A Hongkong, où le divorce est depuis bien des années une réalité sinon banale du moins statistiquement significative, l’Eglise fait face à des problèmes quelque peu différents. « Le divorce et la question du remariage ne concernent pas que le fait de pouvoir ou non communier. C’est toute la pastorale qui est concernée », explique Kevin Lai, secrétaire général de la Commission diocésaine pour le mariage et la famille.

Les réponses des catholiques hongkongais au questionnaire envoyé par le diocèse en amont du synode qui va se tenir à Rome le montrent : on constate une inquiétante augmentation du nombre des divorces chez les personnes âgées. Le phénomène s’explique ainsi : Hongkong figure parmi les villes où les prix de l’immobilier sont les plus élevés au monde ; une des conséquences de ce coût du logement est que, bien trop souvent, les couples ne perçoivent leur union que comme une alliance bien comprise en vue de prospérer financièrement. « Quand, l’âge venant, les couples se mettent à vivre 24h sur 24 ensemble, une fois à la retraite et les enfants partis, ils ne retrouvent à ne plus ressentir d’affection l’un pour l’autre. Ils jugent qu’ils ont fait leur devoir et c’est alors qu’ils pensent à se séparer », explique Kevin Lai.

A Taiwan, qui comme Hongkong est une société chinoise hautement développée, c’est la lenteur de l’Eglise à moderniser sa pastorale qui est pointée du doigt. Cecilia Li est engagée dans le conseil auprès des couples catholiques. Elle déplore que « trop souvent, l’Eglise se limite à des approches anciennes et datées : quand des problèmes surgissent dans un mariage, certains catholiques vont conseiller la patience aux personnes concernées, l’objectif étant de préserver avant tout la sainteté du mariage mais sans prendre en considération la situation concrète des personnes ». Les enseignements du pape Jean-Paul II sur la famille et la théologie du corps sont encore trop méconnus, souligne-t-elle.
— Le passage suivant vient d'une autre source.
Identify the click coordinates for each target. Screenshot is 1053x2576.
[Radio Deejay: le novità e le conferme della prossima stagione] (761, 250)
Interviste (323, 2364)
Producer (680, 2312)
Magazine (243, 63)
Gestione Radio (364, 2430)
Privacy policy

Du Japon, un pays où les mariages mixtes sont la norme plus que l’exception au sein de la petite communauté catholique, les évêques envoient à Rome un message radical à propos de l’accès à la communion des divorcés-remariés civilement. « Serait-il possible d’offrir aux personnes une période de repentance et de purification durant laquelle elles pourraient témoigner de leur engagement à vivre selon la foi chrétienne ? », demandent-ils dans le document envoyé à Rome avant l’ouverture du synode.

Enfin, en Corée du Sud, le P. Lee Jeong-joo, porte-parole de la Conférence épiscopale, estime qu’opposer « conservateurs » et « progressistes » sur ces questions n’aide pas à faire progresser l’Eglise. Il note que dans un pays où le taux de fécondité se situe au plus bas (1,1 enfant par femme en âge de procréer), ce que les catholiques et l’Eglise doivent rechercher, ce n’est pas à se conformer à l’image d’une « famille idéale » mais à fixer le regard sur « la famille de Dieu », telle qu’elle est présentée dans la Bible.